Between the Eyes: Essays on Photography and Politics

Afterimage, March-April, 2004 by James Johnson

Readers, of course, may contest any, maybe all, of these interpretations. To my mind though, Levi Strauss persuasively presents Cross, Hoagland, Witkin, Jaar and Salgado (and others) as intentionally adopting aesthetic strategies that will help them "find new ways to reinvest images with believability." As with any purposeful project, there is in all this a substantial, ongoing risk of failure.
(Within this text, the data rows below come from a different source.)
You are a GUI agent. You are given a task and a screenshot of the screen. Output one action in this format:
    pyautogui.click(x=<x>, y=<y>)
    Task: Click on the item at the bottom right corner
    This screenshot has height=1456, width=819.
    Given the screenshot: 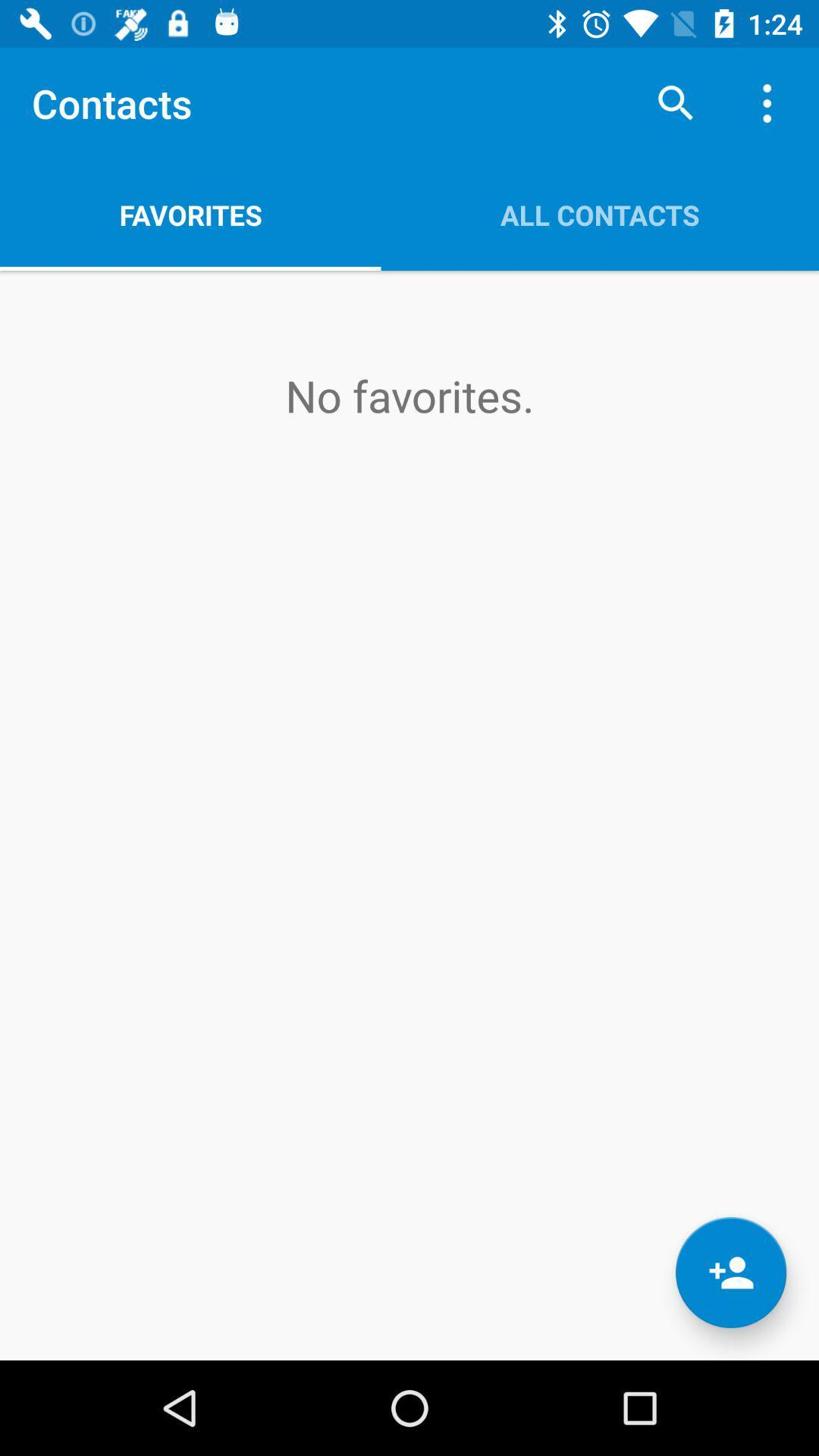 What is the action you would take?
    pyautogui.click(x=730, y=1272)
Intentionality couples attempt and achievement. The former in no way insures the latter. Photography is especially susceptible to this risk insofar as it is "a complex act of communication," a negotiation that includes at least the photographers, their subjects, actual and potential viewers, and those who subsequently might use any given photograph. By adopting self-consciously aesthetic strategies the photographers Levi Strauss discusses are seeking less to actively compete on terms set by the forces of pandemonium than "to change the rules of engagement, to engage the audience differently." Their aims are political insofar as they resist the surfeit and speed of images to which we are subject by compelling us to slow down, to take time to see, to think, to imagine. By insisting that we approach photography as a means of communication, Levi Strauss also hopes to get us to appreciate that the uses to which different agents put it and conundrums that result from their projects afford an especially perspicuous vantage point from which to approach the intimate intersection of aesthetics and politics.